Rep. Rahm Emanuel is telling Democratic party leaders to "continue to ratchet up the pressure on Bush" on Iraq. Sen. Majority Leader Reid is co-sponsoring a bill that "would cut off funding for the Iraq war within a year and set a hard deadline for withdrawing troops," a move that "will give a bright green light to other members...making it harder to satisfy the party's base with anything less than a hard timeline for withdrawal," writes Lois Romano in the Washington Post.

But check out this video on YouTube. Talk about supporting the troops! Put this woman in charge of strategic communications immediately. (Warning: younger viewers will find this particularly enchanting. There's no nudity or profanity - nothing you couldn't broadcast on the public airwaves in 2007 - but Anthony Comstock would not have approved.)

The narrator bemoans the absence of the troops from the "homeland," and her plaintive lament could not be more timely. Last Wednesday the Pentagon announced that Army deployments would be extended from 12 to 15 months (a 25% increase, for those scoring at home.) A day earlier, in typical Orwellian fashion, the president had charged that Democrats' efforts to impose a deadline for the withdrawal of troops from Iraq would lead to longer deployments.

As William Bennett famously opined, "Where is the outrage?" Our soldiers and their families are expected to meekly accept the president's new orders. After all, they signed on the dotted line.
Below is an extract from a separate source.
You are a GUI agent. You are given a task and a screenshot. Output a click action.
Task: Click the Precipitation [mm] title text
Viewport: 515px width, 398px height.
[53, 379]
But which of them imagined, when they signed on that line, that what the president had in store for them were the longest deployments since World War II?

I gather that some of our active-duty soldiers have access to the internet. I hope that they have the opportunity to check out our modern-day Lysistrata. (Aristophanes, eat your heart out.) And I hope that at least one of these soldiers will immediately sign on to the legally protected Appeal for Redress, asking their Congressional Representative and US Senators to support the withdrawal of all American military forces and bases from Iraq.